‘Building a Business Case for Diversity’ online game evening with Dr. Suzanne Doyle-Morris – by Gayle Sullivan
On 17th May, I got to have a go myself as Dr. Doyle-Morris, former member of CamAWISE, author and a professional business speaker, travelled from Scotland to run a workshop using an online role play game as a springboard for live discussion.
Why ‘business’ case for diversity? The reason it is ‘business’ is that this is quite simply the best way to explain to people in business that it makes sound financial (as well as moral) sense to operate from as diverse a platform as possible. Suzanne had plenty of statistics to back this up but back to the game!
Our task was to work in threes to help ‘employees’ in an online game to make decisions about how to investigate diversity issues in their workplace and how best to implement changes to better meet the demands of today’s consumers. As in all the best decision-making games (and sometimes books) there were a number of endings, based on which answers you chose.
There were lessons along the way including the importance of keeping the men in the discussion (around issues including women/men ratios). “Don’t just tell people what to do” was the advice of an experienced person there to help the male, who had little – if any – experience of diversity studies. People will have their prejudices but the key lesson I learnt was not to wait until you have the perfect plan: get on with it and start the plan.
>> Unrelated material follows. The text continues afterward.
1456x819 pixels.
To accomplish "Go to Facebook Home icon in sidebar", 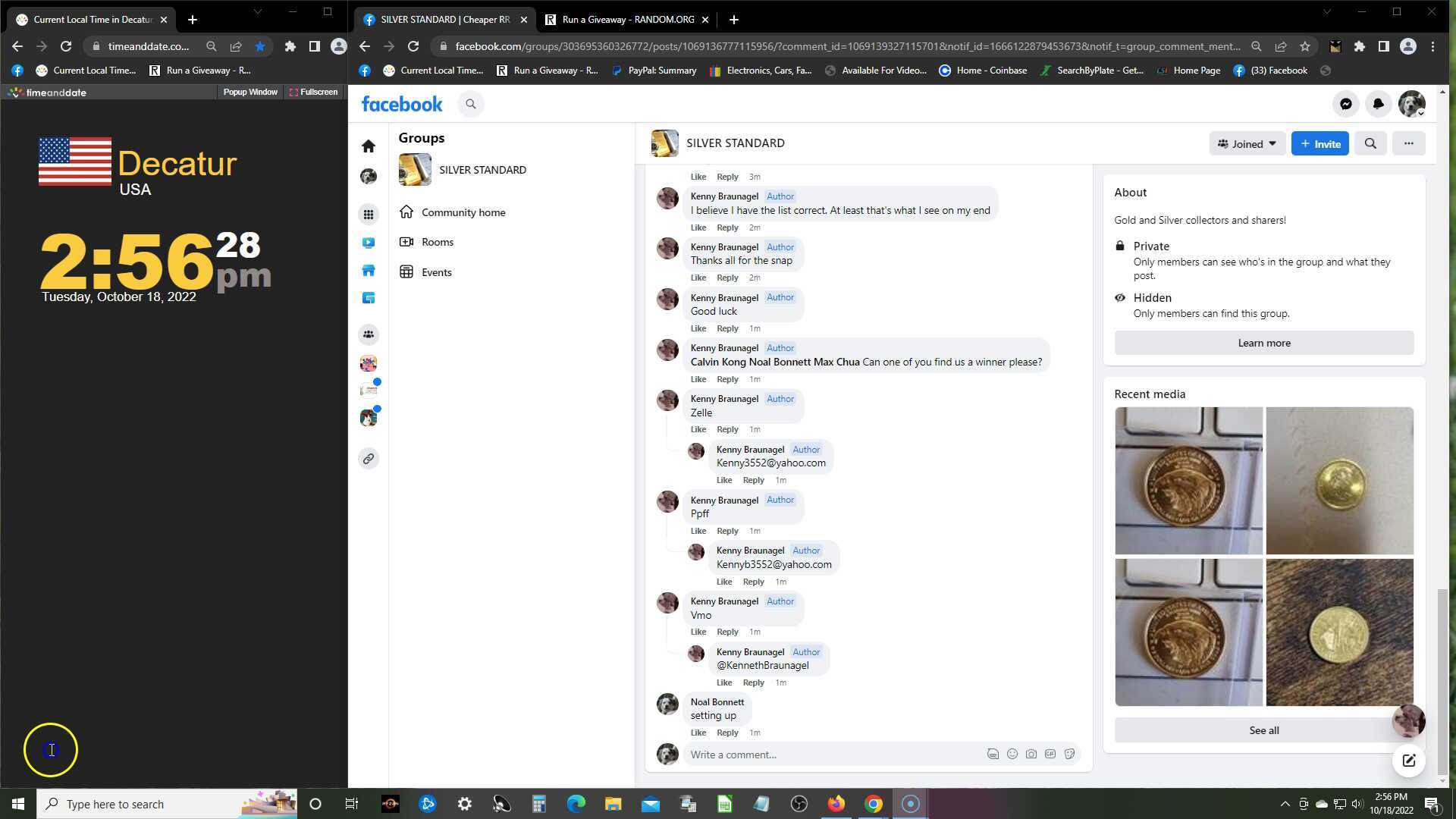I will pos(369,146).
Don’t wait and stall for small, petty reasons or the fear of being accused of tokenism by people nervous of change. ‘Buy-in’ to these issues is important but so is ‘focus’.
As this was an interactive workshop, attendees also shared examples of how they’ve seen these issues handled before: it was very interesting to hear issues around equal pay and maternity leave from participants.
Throughout the evening were statistics to illustrate the importance of the business case for diversity. For example, that 70-80% of consumer decisions are made or ‘heavily influenced’ by women or maybe more concrete, that by 2020, 53% of women will be millionaires (currently 46%).
We were fortunate to have insights from a professional business speaker and this game is just one of Dr. Doyle-Morris’ library of serious games workshops she’s created on diversity and inclusion issues since her departure to Scotland from Cambridge to set up the InclusIQ Institute.
Thanks to Suzanne and to all those who attended and contributed to discussions around issues of ‘Diversity’ and fairer workplaces in general.